Stylus!Black!Factory! - This 27 minute set featured an electric cello, an electric guitar and 8 people at tables with at least seven turntables. The front duo cooked up some nice loops and sonic passages, but the stylus part seemed lacking. After standing around a bit, the DJs popped the turntable arms up and down on the records occasionally flipping them over. One guy picked up the record and returned it to its same side for some reason. The front duo continued to make some nice noise that had enough of a theme and style to it to hold interest. Reasonably good starter here, but the stage could have been a lot less crowded.

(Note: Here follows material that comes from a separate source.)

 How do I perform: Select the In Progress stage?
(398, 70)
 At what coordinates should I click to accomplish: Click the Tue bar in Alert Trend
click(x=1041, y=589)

Alec Redfearn & the Eyesores - Alec Redfearn comes from Providence, which is where I visited once to attend a Terrastock festival featuring innovative psychedelic bands from around the world. Based on this set, Redfearn and crew could easily be one of the best acts at this sort of festival. He mostly plays accordion with a french horn player, keyboardist, drummer, electronics guy, and a fellow on stand-up bass. They play well composed songs and create amazing sounds. The keyboards are played with pulsating precision while the electronics guy comes up with hard edge sounds that usually come from electric guitars. There is great timing and originality throughout. The male and female vocals are magical and ultimately I am trying to put together an audio picture of Faun Fables, Kate Bush, and Hush Arbors. Geeze, there are even some Vincent Crane organ moments. Great, great set by a band that hopefully will come back some time soon.
Isabelle Duthoit & Franz Hautlinger & Zsolt Sores - If you are deep in the experimental camp, then you may have liked this. I thought it pretentious and tiring. There was a woman with a unique voice that summoned quiet nearly inaudible sounds from deep and that part was interesting for a bit. A trumpeter and violinist joined in without actually playing much, although the trumpet sounded a bit interesting by the end. Mostly it was rubbing things on the floor, blowing on things and improvising something 'original' even though this sort of thing has been done to death. Yes, so have Ramones and Rolling Stones copycats, but I will always take more pleasure in that. I am afraid I need more of a foundation for the experimental music that moves me. Some people did enjoy this and art has gotten to be pretty much what you want it to be, so judge for yourself.
Glenn Branca Ensemble - Mr. Branca tells us he is 64 this coming Saturday and he certainly looks the part of the master conductor role he plays tonight leading a drummer, bassist, and four guitarists in a set of several of his compositions. It is all electric and loud, although we won't need our earplugs he tells us (it's probably borderline for some). There are no pedals, just strong clean sounds with a powerhouse drummer and players that work off of sheet music and focus on the tricky interplay with the timing of their strikes. It is all rhythmic, dense and ultimately quite interesting. You certainly see the genesis of Sonic Youth, Swans, and many other bands that have come since Branca arrived on the NYC scene long ago. They survive some broken strings which delay things at times, but the players are composed and banging it out nicely. The music has that same sort of combination of classical music and loud rock that I first heard with King Crimson performing Gustav Holst's "Mars". There was a nice composition he wrote for Steve Reich's 70th birthday even though "it doesn't sound like Steve Reich and he probably didn't like it". I have listened to Branca and known about him since the early 'no wave' days, so it was nice finally to share a brief moment with the music live. And I will conclude by agreeing with his quote below.
Quote of the Night: Glenn Branca coming on stage "Beautiful Night--absolutely beautiful."